PM_2.5 proportion and the number of days with a high PM_2.5 proportion increased.
PM_2.5 decreased more slowly than PM_10-2.5 and air temperature increased in summer.
Discrepancy in the decreasing rates of PMs is due to secondary formations of PM_2.5.
Changing air temperature can influence the proportion and the trend of PM_2.5.

ABSTRACT

In Seoul, South Korea, particulate matters (PMs) significantly decreased for the period 2005–2015 in concert with the implementation of air pollution reduction policies. This study reveals that PM with a diameter smaller than 2.5 μm (PM_2.5) has a slower decreasing tendency than PM in the 2.5–10-μm range (PM_2.5-10) during summer and that this discrepancy is attributable to the large increase in the summer surface air temperature for the analysis period (0.13°C year^–1).

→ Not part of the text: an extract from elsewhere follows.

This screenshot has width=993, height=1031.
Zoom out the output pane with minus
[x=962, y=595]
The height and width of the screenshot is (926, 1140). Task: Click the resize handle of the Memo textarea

During the daytime, especially in the afternoon when the hourly surface air temperature and its increasing rate are high, the difference between the decreasing rates of PM_2.5 and PM_2.5-10 is pronounced. The slower decrease in PM_2.5 compared to PM_2.5-10 likely results from the secondary PM_2.5 formation being accelerated by the increase in the surface air temperature. Other atmospheric variables that can affect concentrations of PMs, such as insolation, relative humidity, precipitation, wind speed, and sea-level pressure, do not show a meaningful relationship with the discrepancy in the decreasing tendency between the two PMs. Our finding emphasizes the necessity of continuous monitoring and analysis of long-term variability in concentrations of PMs and related meteorological conditions, and the independent establishment of reduction policies for PM_2.5 and PM_2.5-10 to prepare for anthropogenic climate change and the subsequent air quality change.